Vermitteln und erwerben Sie Wissen über Stress und Burnout, aber legen Sie darauf nicht den Fokus. Die neue Gehirn­forschung zeigt: Je häufiger wir etwas wiederholen, umso stärker werden die neuronalen Verknüpfungen im Gehirn. Also raus aus der Problem- und hin zur Lösungsorientierung. Schauen Sie hin statt weg bei Anzeichen von Burnout wie Erschöpfung, Zynismus, abwertender Kommunikation und Ineffizienz. Reagieren Sie lieber einmal zu früh als einmal zu spät.
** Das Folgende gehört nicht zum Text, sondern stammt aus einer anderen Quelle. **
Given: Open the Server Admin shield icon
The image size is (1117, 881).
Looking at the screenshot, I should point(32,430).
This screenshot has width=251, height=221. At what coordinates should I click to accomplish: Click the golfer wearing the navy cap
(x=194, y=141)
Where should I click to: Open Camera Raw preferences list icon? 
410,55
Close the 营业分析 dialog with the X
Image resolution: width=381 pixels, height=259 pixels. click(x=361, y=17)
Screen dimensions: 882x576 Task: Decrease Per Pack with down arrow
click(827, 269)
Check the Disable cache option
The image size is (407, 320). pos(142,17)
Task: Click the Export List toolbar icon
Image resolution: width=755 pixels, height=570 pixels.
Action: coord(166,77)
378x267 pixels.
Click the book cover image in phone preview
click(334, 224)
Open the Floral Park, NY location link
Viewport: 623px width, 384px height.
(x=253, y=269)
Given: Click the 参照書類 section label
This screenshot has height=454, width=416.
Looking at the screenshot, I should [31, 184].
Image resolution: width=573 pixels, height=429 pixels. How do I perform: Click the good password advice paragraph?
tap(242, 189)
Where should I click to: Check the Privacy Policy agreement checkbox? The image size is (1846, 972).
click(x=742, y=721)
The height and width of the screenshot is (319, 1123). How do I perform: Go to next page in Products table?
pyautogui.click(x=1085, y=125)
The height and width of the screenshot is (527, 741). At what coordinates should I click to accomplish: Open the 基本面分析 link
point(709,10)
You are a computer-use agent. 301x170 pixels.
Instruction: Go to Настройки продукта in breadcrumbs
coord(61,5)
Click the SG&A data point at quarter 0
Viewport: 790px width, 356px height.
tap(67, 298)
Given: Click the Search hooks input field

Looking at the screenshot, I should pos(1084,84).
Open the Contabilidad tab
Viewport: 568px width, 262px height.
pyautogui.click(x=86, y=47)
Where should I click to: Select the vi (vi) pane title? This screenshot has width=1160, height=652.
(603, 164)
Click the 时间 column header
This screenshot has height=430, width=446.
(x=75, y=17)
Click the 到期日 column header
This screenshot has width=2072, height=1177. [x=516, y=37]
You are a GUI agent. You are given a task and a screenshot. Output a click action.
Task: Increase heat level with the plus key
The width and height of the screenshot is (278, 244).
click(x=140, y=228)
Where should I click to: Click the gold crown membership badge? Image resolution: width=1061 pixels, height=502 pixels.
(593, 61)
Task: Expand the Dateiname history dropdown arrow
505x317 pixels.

Sorgen Sie dafür, dass Sie in einem guten Zustand nach Hause kommen. Meist verbrauchen wir alle Kraft bei der Arbeit und verhalten uns dann so, wie wir es Kunden oder Kollegen gegenüber nie tun würden. Jeder sollte nach der Arbeit zunächst einmal allein Stress abbauen. Zum Beispiel durch Sport oder zumindest einen kleinen Weg zu Fuss, denn der Körper baut das Stresshormon Cortisol durch Bewegung ab. Führen Sie Rituale ein: Nutzen Sie Musik und Entspannungs-CDs auf dem Heimweg oder schreiben Sie sich den Frust von der Seele.

Egoismus 2.0

Es ist egoistisch, nicht gut für sich zu sorgen, weil wir dann von anderen die Lieferung unseres Wohlbefindens erwarten. Selbst ist die Frau/der Mann.

Ändern Sie Ihre Haltung

Glück bedeutet viele kleine tägliche Annehmlichkeiten und ein generelles Gefühl der Zufriedenheit mit dem Leben, nicht seltene emotionale Highlights wie zum Beispiel eine Hochzeit. Also umgedacht und Augen auf.

Betreiben Sie Gedankenhygiene –

so wie Sie ja auch regelmässig Ihre Zähne putzen. Yoga, Meditation und Achtsamkeitsübungen helfen dem Geist, sich zu beruhigen.

Stoppen Sie destruktives Denken

Sie entscheiden, wie lange Sie Ärger, Missmut, Zweifel und Sorgen in Ihrem Kopf zulassen. Schalten Sie bewusst auf konstruktives Denken um.

Schluss mit negativer Stimmung

Halten Sie sich fern von schlechten Nachrichten in den Medien, limitieren Sie die Zeit, in der Sie sich schlechte Erfahrungen von Freunden und Familie anhören, stoppen Sie Klatsch und Tratsch.

Verarbeiten Sie eigene Probleme

Wenn Sie Enttäuschungen oder Verletzungen nicht vergessen können, hilft die Schreibtechnik nach Pennebaker. Schreiben Sie an drei aufeinanderfolgenden Tagen je 20 Minuten (Wecker stellen), was genau geschehen ist und welche Gefühle das in Ihnen ausgelöst hat. Beschreiben Sie Schlimmes, Peinliches und Schmerzvolles. So kommt es in den Verarbeitungsmodus des Gehirns.